Os lábios de Larsen tremeram levemente outra vez.
— Não tem nenhuma autoridade aqui, xerife, e todos são testemunhas disso. Só o move uma vingança estúpida, e não o desejo de servir a lei. Eu matei o seu irmão por ser um violador e um cobarde, e você bem o sabe. Apesar de tudo, quer vingá-lo. Muito bem, faça-o, mas saiba-se que isto é simplesmente um duelo entre particulares, e não entre um xerife e um perseguido. Se por sorte ficar vivo, ninguém terá nada contra mim.
Rocket resmungou entre dentes:
— Não sairás daqui vivo, boneco...
Via que o revólver do seu inimigo estava entalado entre a camisa e as calças e sabia que assim era muito mais difícil sacar. Via também que o seu rival estava ferido, o que lhe dava uma grande vantagem, pois sabia antecipadamente que mão utilizaria. Por isso, repetiu:
— Concordo com tudo o que disseste, mas não viverás, imbecil...
— Muito bem, xerife. Foi você quem me levou a esta última fronteira e não eu. Saque!
O gesto felino dos dois homens foi acompanhado por um grito angustioso de Ingrid. Esta gemeu ao pressentir que Larsen ia morrer, ao adivinhar muitas coisas que ele quisera manter secretas, abafadas, mortas... Impulsivamente, correu para o xerife, enquanto repetia:
— Não! Não...
Dois disparos simultâneos perfuraram o ar. Todos os presentes soltaram um grito de espanto ao ver o gesto de Larsen, que se atirava de lado ao chão e empregava a mão do flanco ferido para tirar o revólver e fazer fogo com ele. A dor foi terrível, mas sabia que só era necessário empunhar o revólver. Apontar, não. Estava diante de Rocket e àquela distância não podia falhar.
Num duelo daquele género só há tempo de disparar uma bala, e Rocket falhou a sua. O seu inimigo fizera justamente o movimento contrário àquele que imaginava. Quando quis retificar, já era tarde, porque uma bala se lhe alojara no coração. Caiu de bruços e expeliu uma grande golfada de sangue pela boca. Antes de morrer, murmurou:
— Nunca julguei que tivesse de morrer... numa aldeola... tão miserável... Maldito seja o infer...

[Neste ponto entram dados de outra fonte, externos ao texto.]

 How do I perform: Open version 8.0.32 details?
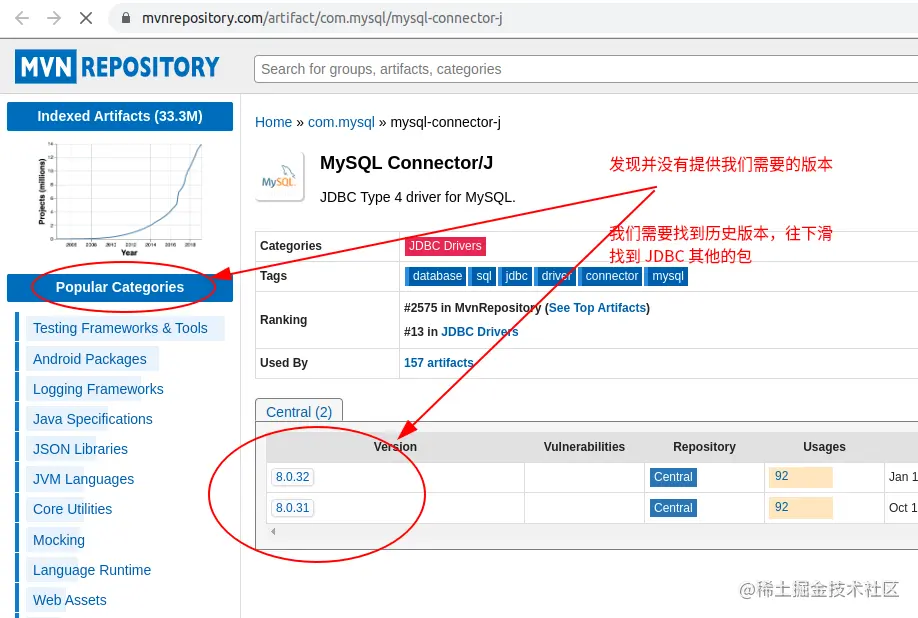pyautogui.click(x=292, y=477)
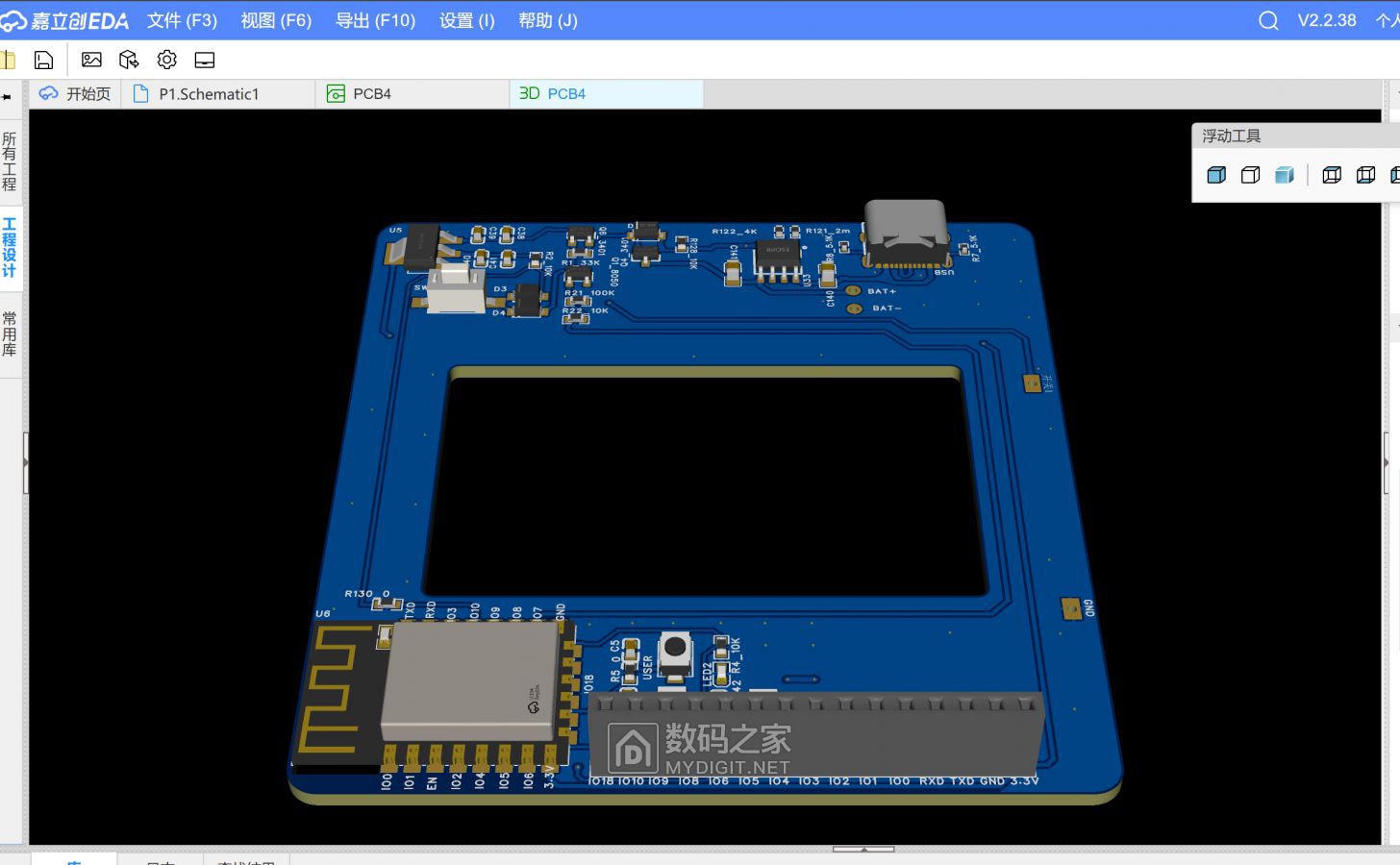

Não pôde dizer mais nada. De repente, tudo se tornou vermelho e, mais tarde, negro. Uns segundos depois, até esse negro deixava de existir...
Larsen aproximou-se dele e tirou cal=mente, de uma das algibeiras do xerife, um recorte de jornal de dois anos atrás. Sabia que Rocket o trazia sempre. Devagar, como se com isso desse cumprimento à. sua última vontade, estendeu o recorte à espantada Ingrid.
— Está aqui um desenho da rapariga que 'quis salvar... — disse, lentamente. — A rapariga atrás da qual fui, O irmão deste homem violentou-a e levou-a consigo. Mais tarde assassinou-a.
Segui a sua pista durante quase um ano, até que acabei com ele e a vinguei. Se olhares esse desenho, encontrarás tu própria a explicação. Essa rapariga era muito parecida contigo. Quando soube o que lhe acontecera, senti o mesmo que sentiria se fosses tu a vítima e não me consegui conter... Durante a minha perseguição escrevi-te duas cartas, tentando explicar-te o que se passava, mas devolveste-mas sem as abrires. Julgaste que fora atrás de outra mulher, quando precisamente com isso te provava que...
Não quis continuar. Para quê? Para que abrir mais aquela ferida que sangrava de novo? Mas foi ela quem terminou a frase. A sua voz pareceu tremer no ar quando disse:
— ...que o teu amor por mim era superior a todas as coisas. E fui eu... eu...
Agora era Ingrid quem não se atrevia a terminar, quem não podia. Mas Larsen também não lhe deu oportunidade, porque recuou, saltou para o cavalo e fê-lo tomar a direção da casa de Ingrid. Sabendo que ia para a cavalariça, o animal lançou-se num galope desenfreado. Ingrid suplicou: — Depressa, dêem-me um cavalo! Dêem-me um cavalo, por Deus!
Um dos presentes ofereceu-lhe o seu, quando já Larsen, no seu frenético galope, estava prestes a chegar à casa.